Bengaluru: In a reversal of Kerala’s liquor prohibition policy, the ruling Communist Party of India (Marxist) or CPM may allow certain bars to operate in tourist destinations.
The development, first reported by regional news channels on Wednesday, could lead to the reopening of 35-40 4-star bars in the state.
A CPM leader confirmed the development. The changes planned are in concurrence with the stated policy of the government to give prominence to abstinence rather than prohibition in Kerala, the leader said, requesting anonymity as the plans are still under works.
Kerala consumes more alcohol than any other Indian state—official estimates peg the per capita consumption at more than 8 litres per person per year.
On 4 January, Mint reported that the present prohibition policy, imposed two years ago by the previous Congress-led government at an estimated loss of Rs1,800 crore to the exchequer, citing risk to public health from alcohol, may be set for a change in 2017.

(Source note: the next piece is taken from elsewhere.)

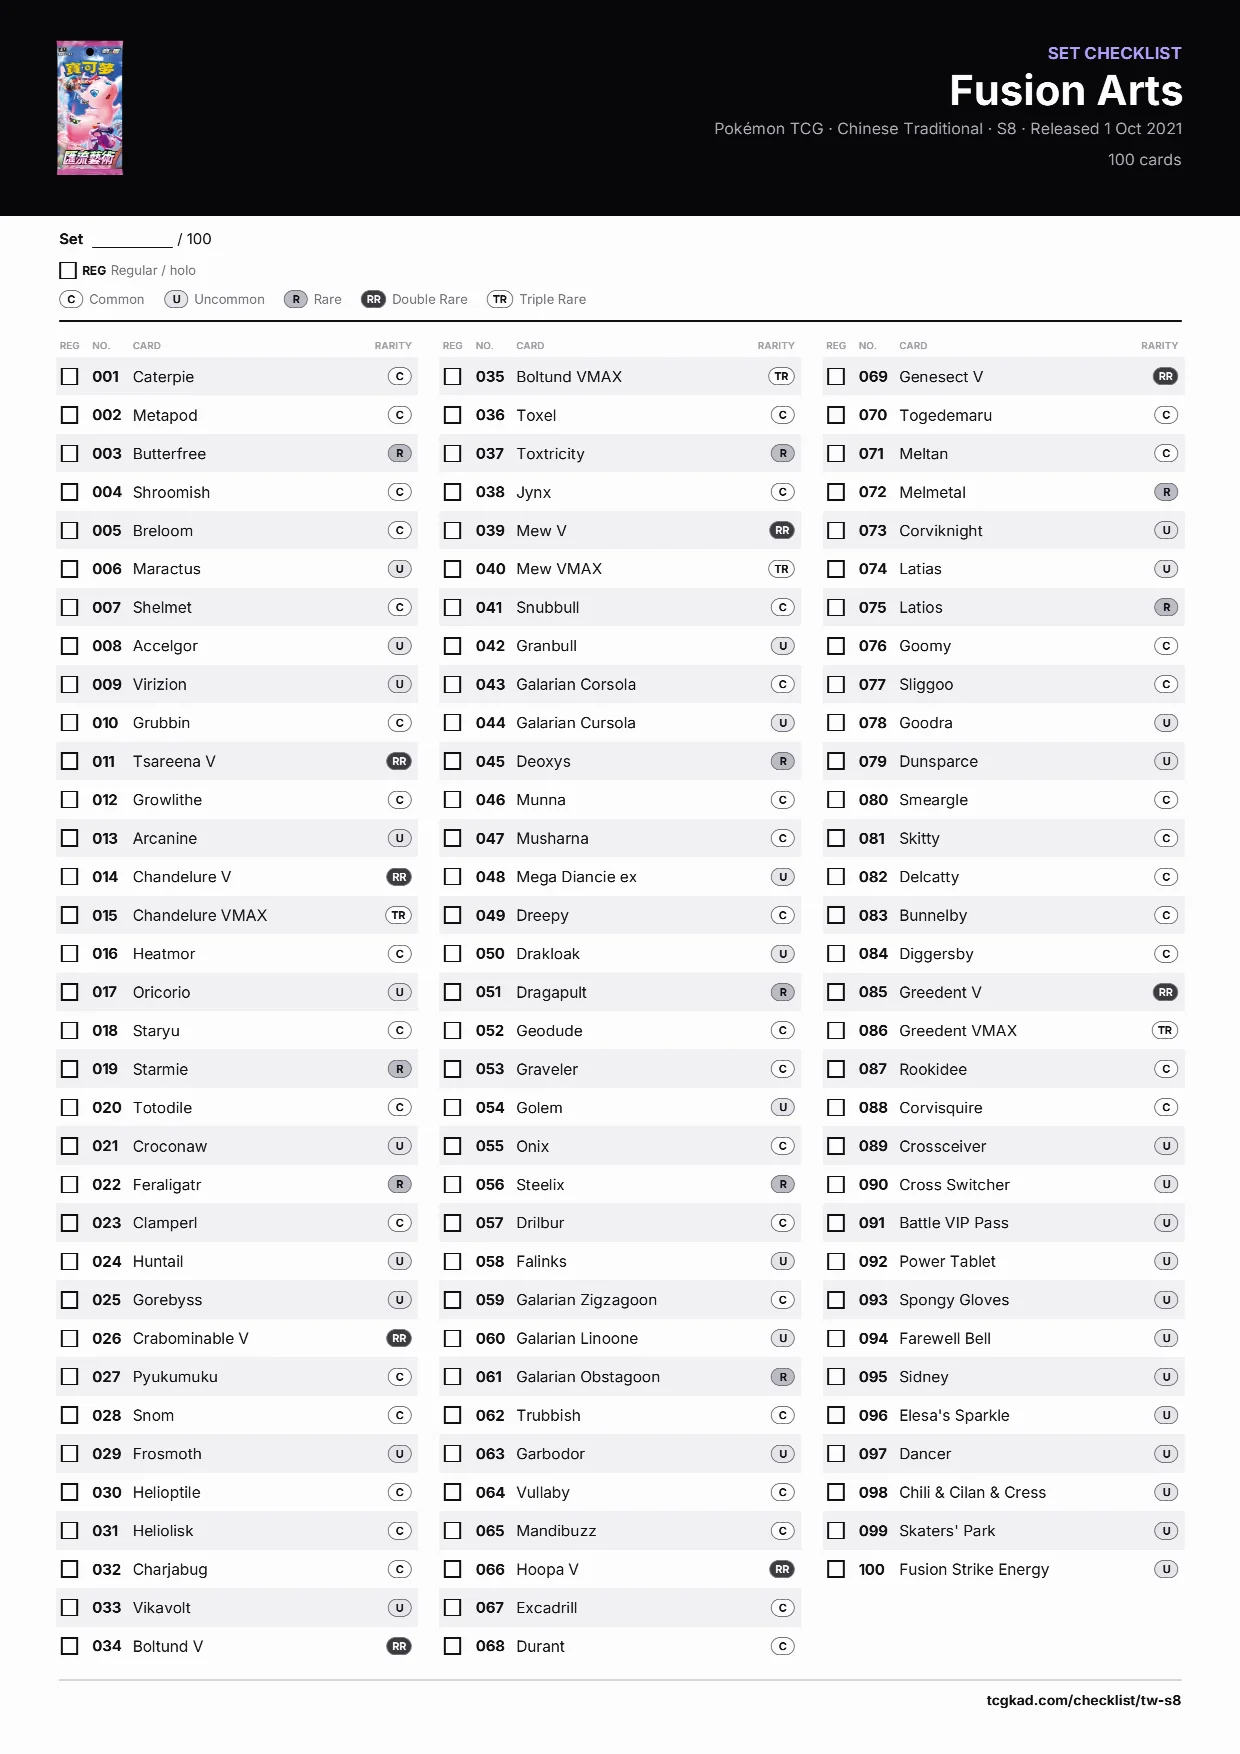
Task: Click the Uncommon rarity legend icon
Action: click(x=176, y=299)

This could be a crucial year for the state’s liquor policy, state excise minister T.P. Ramakrishnan had said.
The Left Democratic Front (LDF) is expected to unveil the reversals while renewing the state liquor policy on 1 April, said the CPM leader.

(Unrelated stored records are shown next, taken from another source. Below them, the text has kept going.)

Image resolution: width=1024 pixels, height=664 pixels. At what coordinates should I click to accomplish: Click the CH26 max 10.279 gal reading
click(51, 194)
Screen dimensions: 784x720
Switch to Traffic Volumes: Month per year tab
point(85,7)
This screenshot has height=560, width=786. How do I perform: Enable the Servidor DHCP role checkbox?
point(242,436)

The CPM state secretariat, which met a fortnight ago, discussed these changes, and a final decision is supposed to be arrived at the LDF state committee meeting to be held after the ongoing budget session, he said.
Under the United Democratic Front (UDF) government’s prohibition policy, bars were either shut down or turned into beer and wine parlours, and only five-star category bars were allowed to sell foreign liquor. It also proposed to make Kerala a liquor-free state by 2023.
The CPM government’s move, however, was not unexpected. Soon after assuming power last year, the government did away with the custom of shutting down 10% of government-run liquor outlets permanently on every 2 October, on the occasion of Gandhi Jayanti, a routine started by the previous government.
The CPM’s re-think on the policy stems from various reasons but is mainly based on an earlier report submitted to the government, where the state tourism department sought for relaxation of liquor policy at least in top tourist spots, citing falling revenue.
The sector, one of the major revenue-generating arm for the government, has been significantly hit because of the restrictions. “In business tourism, the most important sector is called MICE (meetings, incentives, conferences and conventions, exhibitions and events). It is safe to assume that the restrictions on alcohol and the withdrawal of bars and the overall negative publicity that arises from all this confusion had had a direct impact in cancellation of 50% of MICE-related projects in the state... we are looking at the annual loss upwards of around Rs2,000 crore,” V. Venu, tourism principal secretary, told Mint in an earlier interview.